Introduction to TCP/IP Interfaces for TSX
The term "interface" is sprinkled throughout TCP/IP. An interface
usually corresponds to a device through which the sends and receives
packets. Hence, if you have an ethernet card which connects to
a router, you can think of there being an interface to the ethernet
card. Whether the designers of TCP/IP meant for us to understand
this as the interface between TCP/IP and the card, or as the
interface between the card and the rest of the world, is unknown to me.
In any case, there is always an ip address associated with an
interface. The ethernet card interface has one, and only one, ip
address.
As far as TCP/IP is concerned, there are two types of interfaces
supported by TSX: ethernet and serial. The serial interfaces use
either SLIP (Serial Line Interface Protocol) or PPP (Point to Point
Protocol).
As far as you are concerned, there are THREE types of interfaces
supported by TSX:
- Ethernet cards. These are used on a TSX system to connect to
the internet, through some gizmo like a router or an ethernet based
ISDN gizmo or a FRAD gizmo. They are also used to interconnect multiple
TSX systems together in a LAN. If you do both these things, the same
ethernet card serves both purposes.
- PTYs, or Pseudo Terminals. TCP/IP believes these are just serial
lines.
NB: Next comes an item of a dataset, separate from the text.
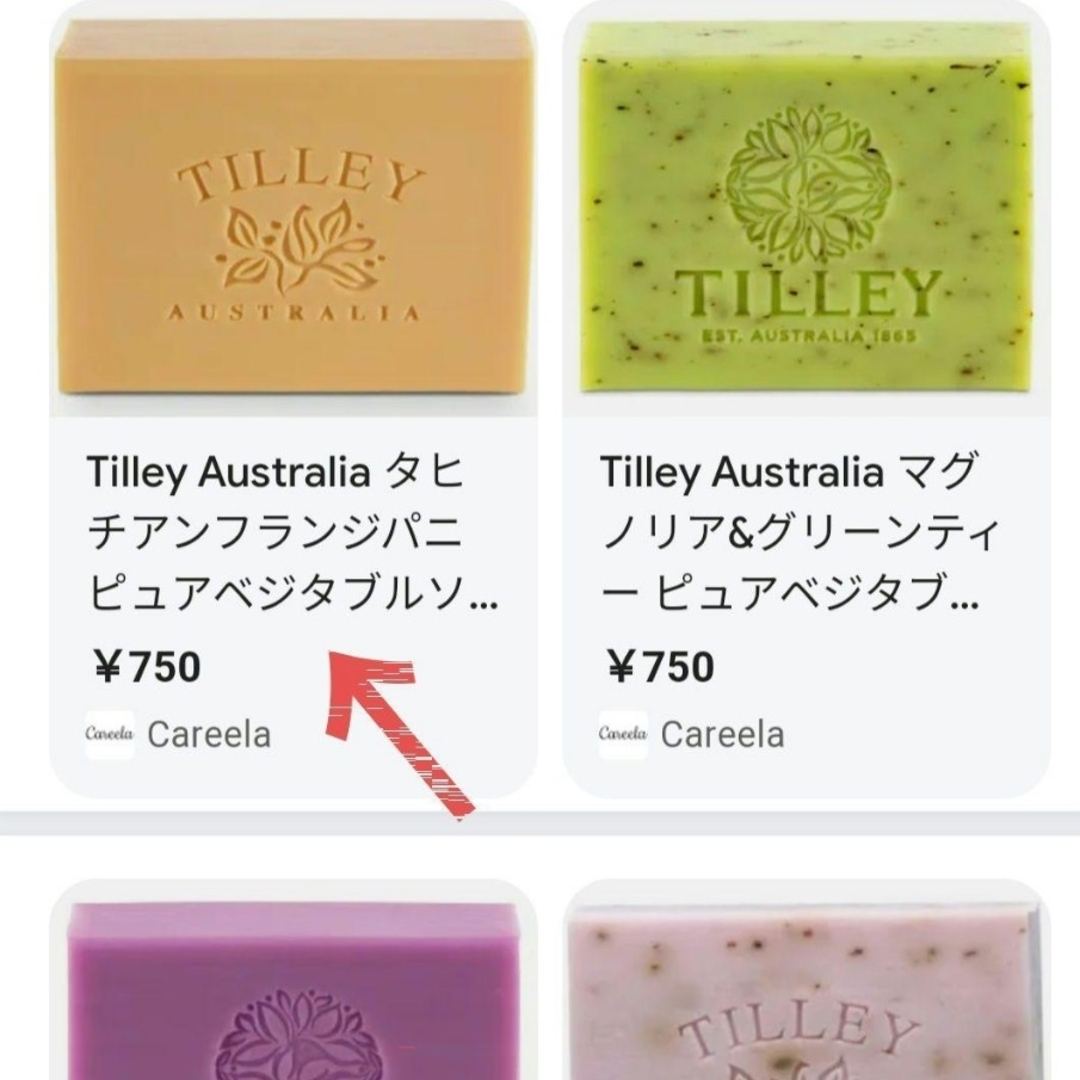Viewport: 1080px width, 1080px height.
Task: Click the Careela logo under orange soap
Action: coord(110,734)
For a serial connection there are two IP addresses: the IP
address associated with the serial interface itself -- the local IP
address -- and the IP address associated with the interface on the
other end of that serial cable -- the remote IP address. The reason
that the TCP/IP interface in TSX is a PTY instead of a physical serial
connection is to allow the PTY server to do useful things related to
"hooking up" the PTY with a real TTY. Bear in mind that TCP/IP has no
idea this happens; it thinks that a PTY is a direct, hard-wired serial
connection to some other computer which is also running TCP/IP networking.
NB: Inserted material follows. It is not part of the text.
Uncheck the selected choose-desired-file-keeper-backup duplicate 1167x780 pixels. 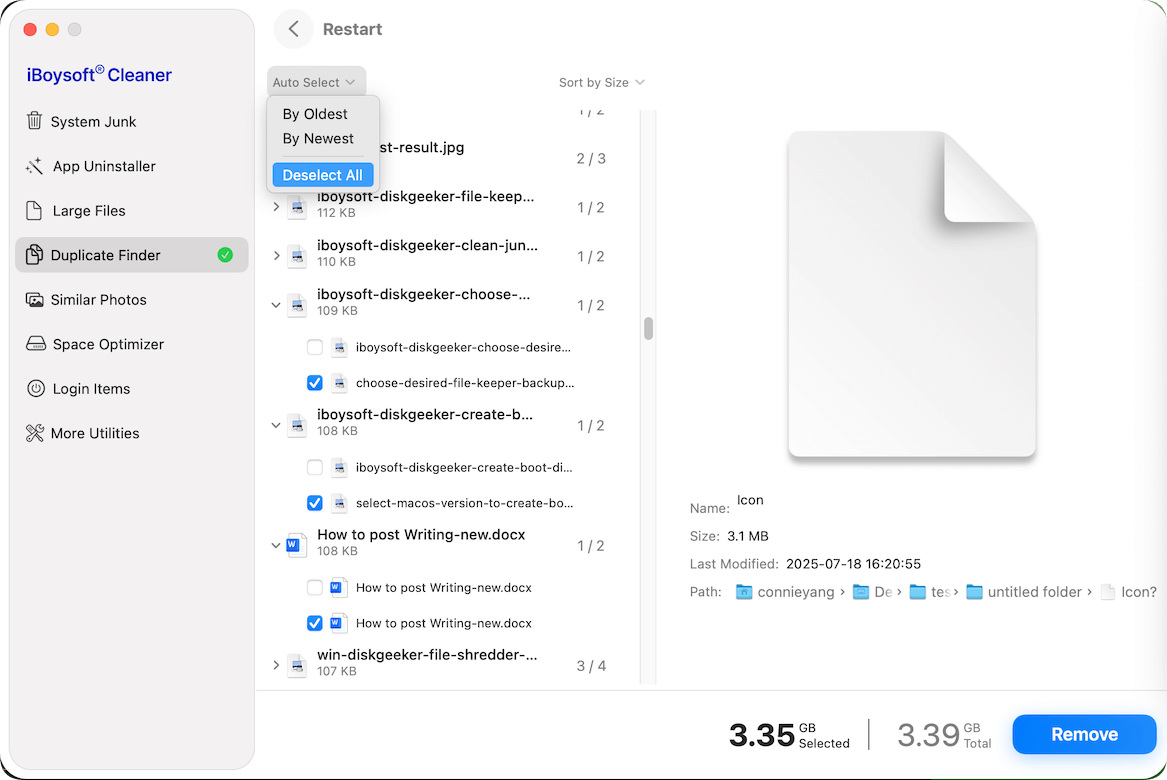click(x=314, y=383)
There are two reasons for PTYs to exist on a TSX-Online system. First,
you might use a PTY to connect your system to your internet provider.
In this case, the useful thing that the PTY server does is execute the
connection script to call your provider, and worry about reconnecting
if carrier drops. Second, PTYs are used when incoming callers want to
go into passthrough SLIP or PPP mode. In this case, the useful thing
that the PTY server does is find an available interface and hook it up to
the caller's modem line. In both cases, the PTY server also worries about
all that PPP protocol stuff.
-
In the case that you are doing multiple domain hosting, you will use
a third type of interface, similar to a PTY, called a virtual terminal.
Virtual terminals are not managed by the pty server; they exist soley
for the purpose of creating an interface that can be associated with an
ip address. There will be one virtual terminal, with one ip address,
associated with each extra domain supported on that computer.